Interface element records
###
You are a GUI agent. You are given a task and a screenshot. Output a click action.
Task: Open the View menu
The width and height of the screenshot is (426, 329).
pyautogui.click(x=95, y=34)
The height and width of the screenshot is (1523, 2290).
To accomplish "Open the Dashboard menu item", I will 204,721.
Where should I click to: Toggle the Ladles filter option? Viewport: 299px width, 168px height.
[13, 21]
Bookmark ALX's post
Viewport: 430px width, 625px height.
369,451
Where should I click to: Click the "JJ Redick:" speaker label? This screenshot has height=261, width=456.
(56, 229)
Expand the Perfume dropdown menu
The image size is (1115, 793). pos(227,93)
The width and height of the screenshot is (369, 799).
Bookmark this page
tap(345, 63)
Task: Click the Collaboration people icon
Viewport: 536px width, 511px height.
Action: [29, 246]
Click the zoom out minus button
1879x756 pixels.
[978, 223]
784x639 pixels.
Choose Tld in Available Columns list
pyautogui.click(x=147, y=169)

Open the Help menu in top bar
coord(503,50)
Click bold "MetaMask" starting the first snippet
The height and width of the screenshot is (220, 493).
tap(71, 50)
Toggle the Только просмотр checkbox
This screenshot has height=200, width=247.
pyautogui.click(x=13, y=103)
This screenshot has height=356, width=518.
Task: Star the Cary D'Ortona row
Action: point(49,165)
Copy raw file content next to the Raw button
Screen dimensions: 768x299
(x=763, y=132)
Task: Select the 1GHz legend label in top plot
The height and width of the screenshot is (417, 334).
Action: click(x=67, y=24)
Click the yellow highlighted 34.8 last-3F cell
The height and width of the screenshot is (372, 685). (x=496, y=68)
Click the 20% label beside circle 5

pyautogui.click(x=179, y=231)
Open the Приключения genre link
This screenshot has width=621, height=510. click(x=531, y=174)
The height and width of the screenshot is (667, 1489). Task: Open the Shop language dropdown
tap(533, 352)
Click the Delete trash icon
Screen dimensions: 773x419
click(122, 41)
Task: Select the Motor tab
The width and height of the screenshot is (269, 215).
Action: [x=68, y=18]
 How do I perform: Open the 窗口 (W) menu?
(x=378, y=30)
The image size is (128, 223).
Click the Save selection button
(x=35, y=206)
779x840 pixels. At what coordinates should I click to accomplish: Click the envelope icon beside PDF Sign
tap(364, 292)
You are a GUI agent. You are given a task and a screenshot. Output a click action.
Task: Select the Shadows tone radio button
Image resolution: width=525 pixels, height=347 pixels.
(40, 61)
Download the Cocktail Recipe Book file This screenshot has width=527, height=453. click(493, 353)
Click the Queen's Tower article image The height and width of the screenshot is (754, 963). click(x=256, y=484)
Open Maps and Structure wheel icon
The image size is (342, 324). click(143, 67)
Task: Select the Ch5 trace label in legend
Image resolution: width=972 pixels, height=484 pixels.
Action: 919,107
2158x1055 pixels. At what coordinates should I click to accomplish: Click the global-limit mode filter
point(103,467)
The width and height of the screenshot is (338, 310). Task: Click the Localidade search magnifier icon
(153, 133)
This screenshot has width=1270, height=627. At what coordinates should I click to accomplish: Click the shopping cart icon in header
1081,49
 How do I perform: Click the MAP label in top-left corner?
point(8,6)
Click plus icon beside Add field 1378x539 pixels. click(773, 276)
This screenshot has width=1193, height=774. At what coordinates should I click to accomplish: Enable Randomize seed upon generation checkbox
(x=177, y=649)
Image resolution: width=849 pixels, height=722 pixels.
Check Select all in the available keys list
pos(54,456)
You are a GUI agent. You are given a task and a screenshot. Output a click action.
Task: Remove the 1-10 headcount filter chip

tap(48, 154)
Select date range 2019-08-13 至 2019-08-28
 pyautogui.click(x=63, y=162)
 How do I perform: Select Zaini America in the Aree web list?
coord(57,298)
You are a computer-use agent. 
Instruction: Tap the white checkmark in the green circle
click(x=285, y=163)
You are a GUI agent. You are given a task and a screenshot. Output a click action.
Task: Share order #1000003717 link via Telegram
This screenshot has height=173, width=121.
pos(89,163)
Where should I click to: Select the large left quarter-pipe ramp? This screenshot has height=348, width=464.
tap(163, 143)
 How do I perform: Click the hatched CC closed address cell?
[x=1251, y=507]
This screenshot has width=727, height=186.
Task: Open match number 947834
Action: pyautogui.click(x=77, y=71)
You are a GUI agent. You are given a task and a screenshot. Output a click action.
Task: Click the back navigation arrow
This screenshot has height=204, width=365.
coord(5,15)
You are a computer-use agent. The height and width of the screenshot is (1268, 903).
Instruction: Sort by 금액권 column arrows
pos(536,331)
###
EXERCISE DETAILS →
Pull out every line of the entries that contains the string "Viewport".

FINAL ANSWER →
Where should I click to: Toggle the Ladles filter option? Viewport: 299px width, 168px height.
Viewport: 430px width, 625px height.
Viewport: 536px width, 511px height.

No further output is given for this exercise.